Invite people and animals to your home to play with your puppy, but start slowly. A few people here and there for short periods of time is best to start with. Remember to include people of all ages with a mix of male and female. Have friends bring their dogs, cats, and/or other animals to meet your dog. Again, use your best judgment as to what your puppy can handle. Do not bring over a whole kennel of dogs at once to meet your puppy!
Take your puppy for car rides. Take your puppy to public places that allow animals. Parks are a great place to start, as well as the various pet food stores that welcome pets.
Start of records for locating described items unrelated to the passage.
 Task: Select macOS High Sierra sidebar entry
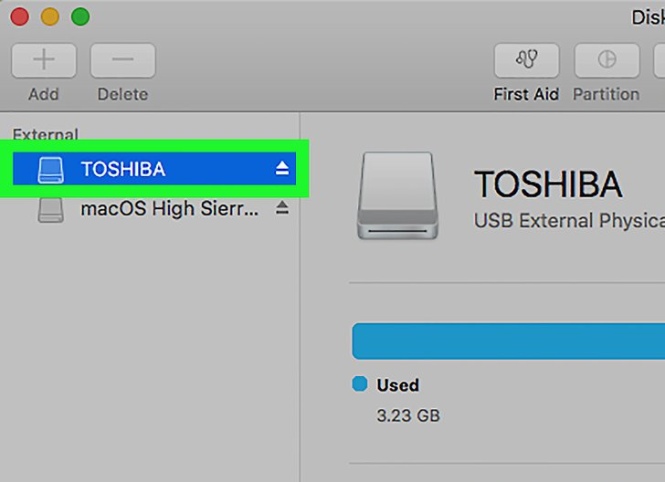[x=169, y=209]
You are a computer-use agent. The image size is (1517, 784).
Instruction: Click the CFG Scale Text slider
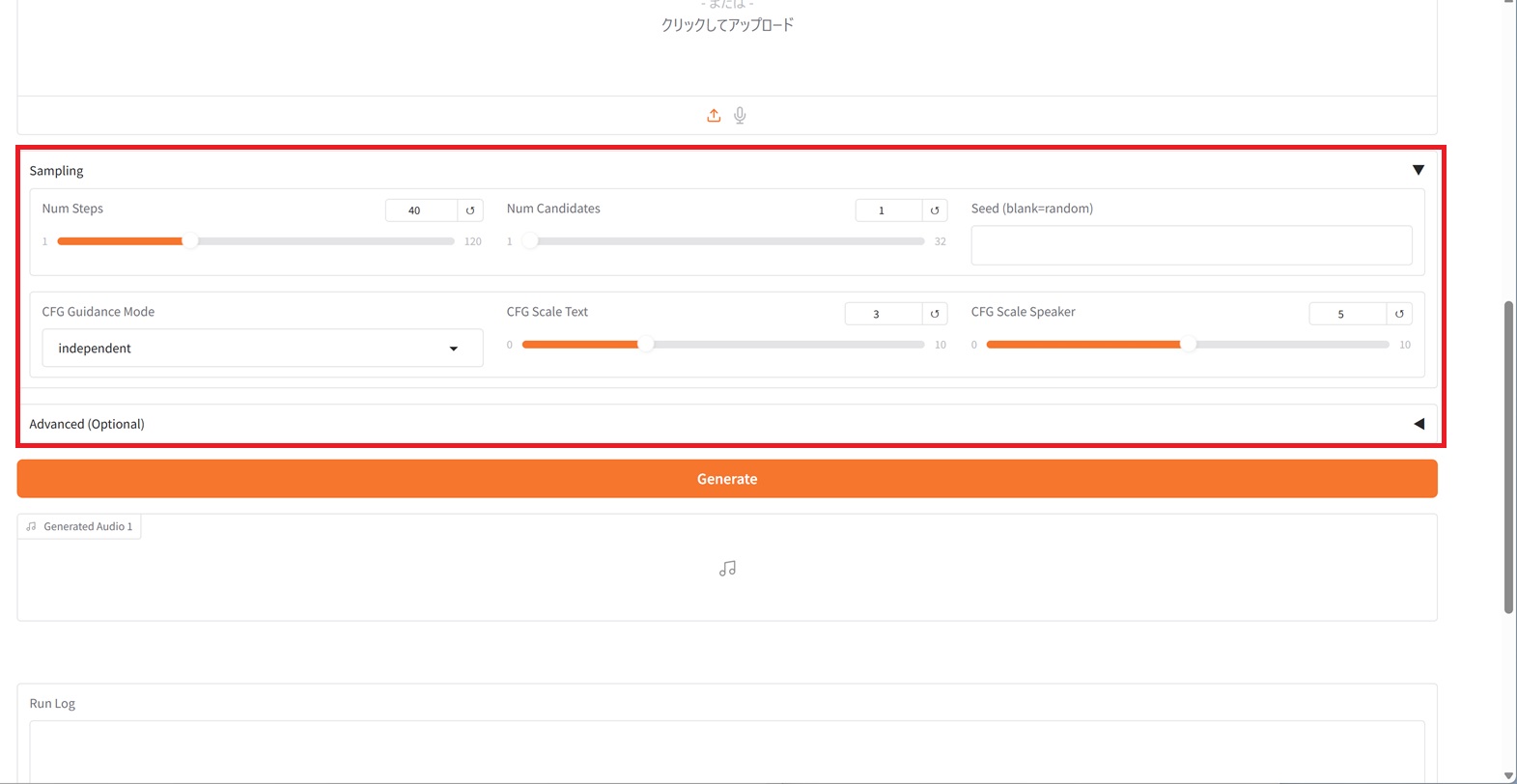tap(722, 345)
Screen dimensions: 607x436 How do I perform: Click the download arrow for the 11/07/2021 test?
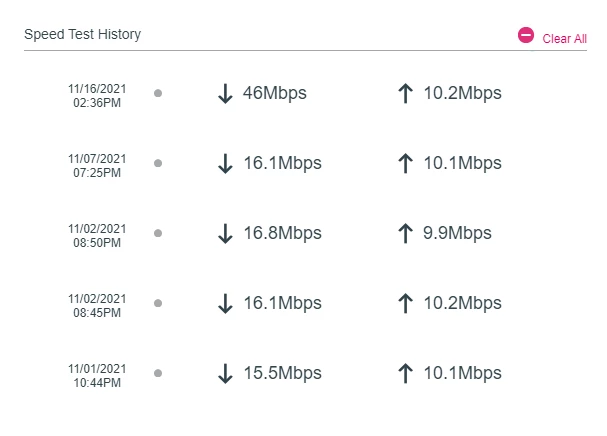(x=225, y=163)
Socializing your dog also means that you get them comfortable with not just people and animals, but things. Many dogs are scared of vacuum cleaners, brooms, boxes, umbrellas, strollers, etc. Introduce your dog to these things so when they encounter them in daily life, it will not be so traumatic. This also goes for noises. Expose your pup to many different noises, but remember not to overwhelm them. Loud noises which may scare your pup should be introduced from far away and gradually moved closer. Don't rush your pup or make things too overwhelming - this could move your puppy backwards in their training.
Obedience training should begin at home, in an area your pup has grown familiar with. You can work on simple commands in your home without distractions and then take them to an obedience course. It may seem like you are back-tracking, but it really gives the pup a good base to work from if you've already started a few skills in the safety of your own home with no other dogs around. Here are three basic commands that are good to work on in your home:
Sit: If your dog is lying on the floor, hold a treat above his head and slowly move it backwards while saying "sit". Your puppy's eyes (and eventually, body) will follow that treat's movement backwards and he will end up in a sitting position. When he is in the sitting position, say "good sit!" and give him the treat.
Lie Down: This command it taught the opposite way that "sit" is taught. When your dog is sitting or standing up, hold a treat in front of his nose and slowly lower it to the ground. Your puppy's eyes and body will follow this treat and he will eventually lie down. Do not give him the treat until his entire body is laying on the floor. When he is in this position, day "good lay down!" and give him the treat.
Stand: While your puppy is sitting or lying down, hold a treat in front of his nose and slowly pull it out away from him. This will urge him to come forward and he will naturally end up standing. When he is in the desired position, say "good stand!" and give him the treat.
Some trainers feel that Labradors are slow to mature and may need longer training (and more patience from their handler!) than other breeds of dogs. Keep this in mind when working with your growing puppy.
After working on obedience at home, you can move your dog to a traditional obedience class you can attend together. Different trainers have different feelings regarding the right age to start group training, so you should contact trainers in your area to see when you can start.
Having a Lab puppy is a huge responsibility. It requires the energy to keep up with the pup, as well as the patience to work with him on understanding your expectations. The more time you spend working with him, the better he will work for you. Enjoy your Labrador Retriever, and good luck!